- **Exercise brief**
Once the line with "The image size" has been located in the records below, set down that line and all subsequent lines exactly, omitting the pictures.

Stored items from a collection
===============

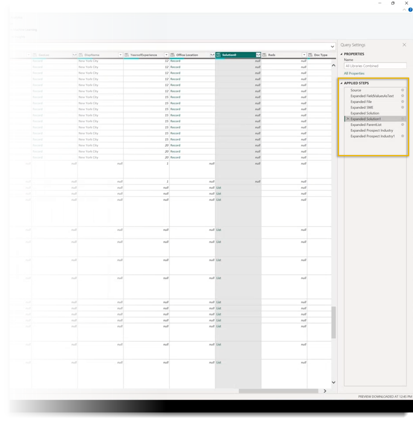Select the Expanded SME applied step
This screenshot has height=422, width=413.
(362, 108)
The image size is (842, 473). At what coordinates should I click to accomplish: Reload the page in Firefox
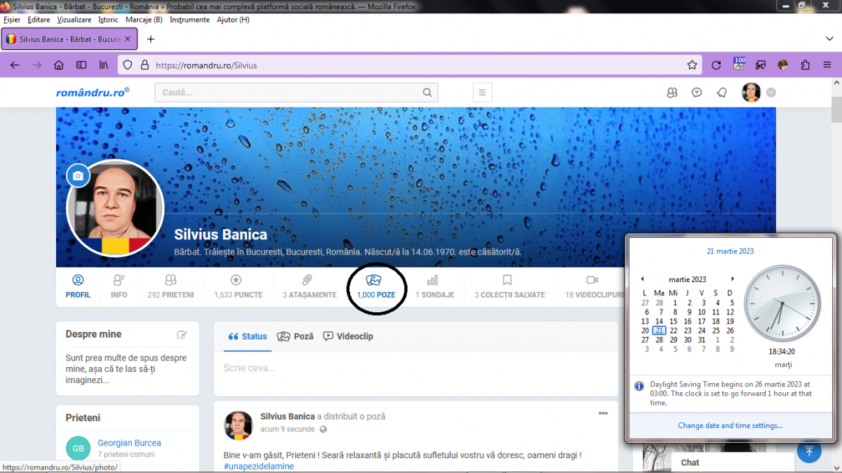(716, 65)
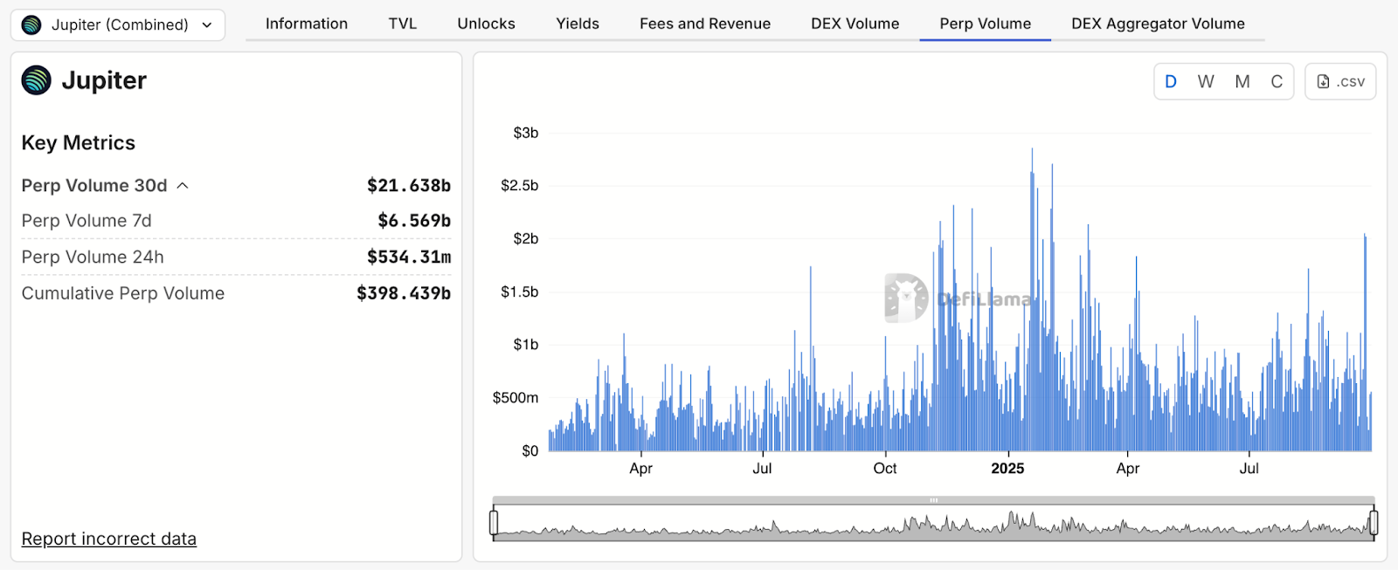Go to the DEX Aggregator Volume tab
Image resolution: width=1398 pixels, height=570 pixels.
tap(1158, 24)
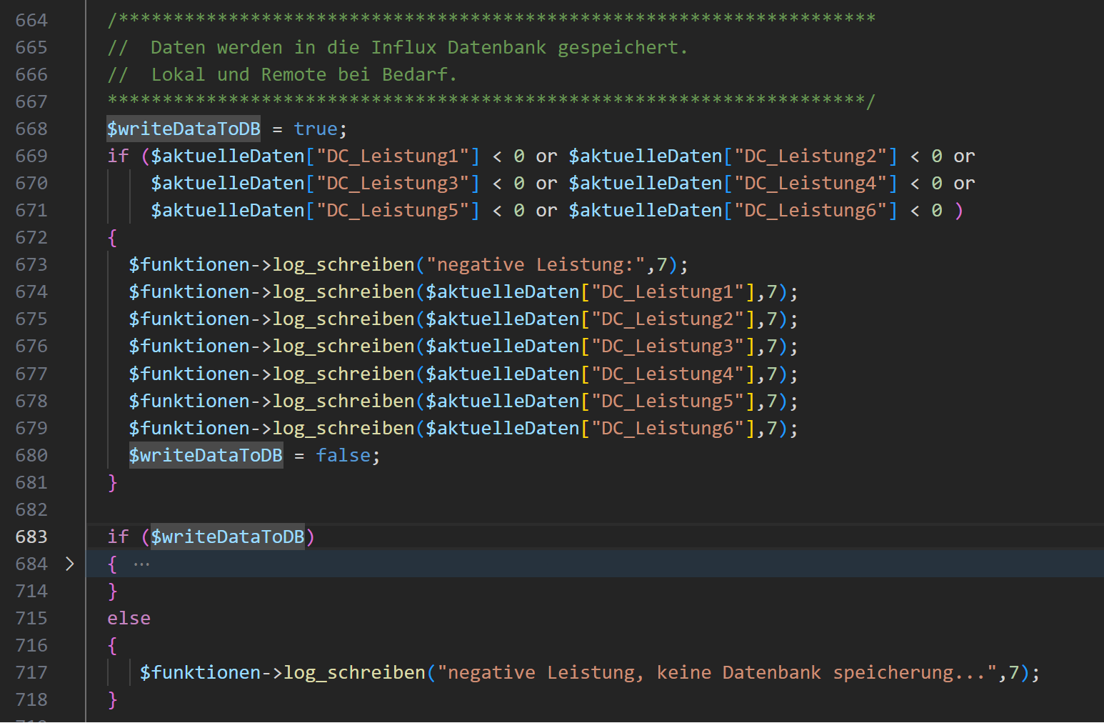Viewport: 1104px width, 723px height.
Task: Click line number 668 in the gutter
Action: coord(31,129)
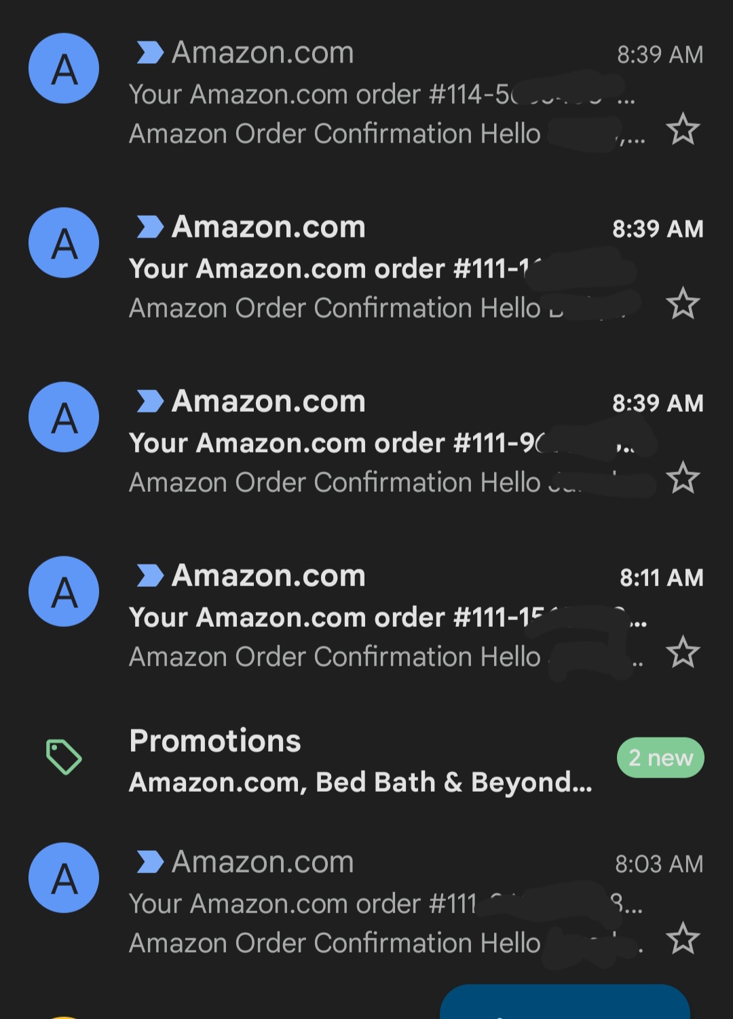
Task: Star the 8:03 AM Amazon email
Action: pyautogui.click(x=683, y=938)
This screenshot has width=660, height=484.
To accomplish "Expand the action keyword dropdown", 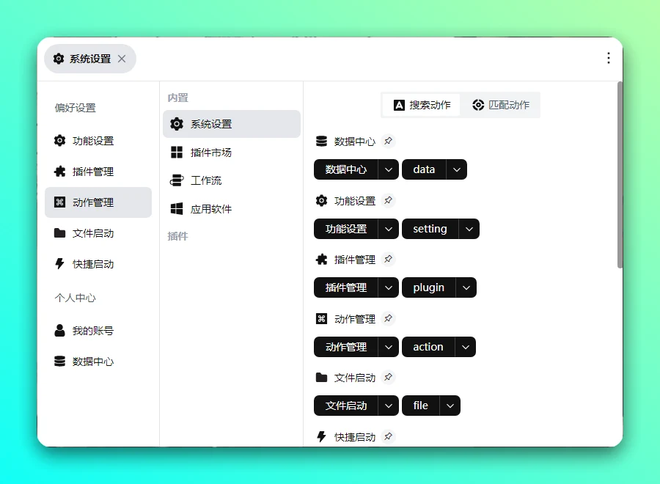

===============

- **Solution for this problem**
The image size is (842, 473). At what coordinates should I click to accomplish: Reload the page in Firefox
(716, 65)
Go to the DEX Aggregator Volume tab
Image resolution: width=1398 pixels, height=570 pixels.
tap(1158, 24)
Viewport: 1104px width, 723px height.
Task: Click line number 668 in the gutter
Action: coord(31,129)
Task: Star the 8:03 AM Amazon email
Action: pyautogui.click(x=683, y=938)
This screenshot has width=660, height=484.
To accomplish "Expand the action keyword dropdown", 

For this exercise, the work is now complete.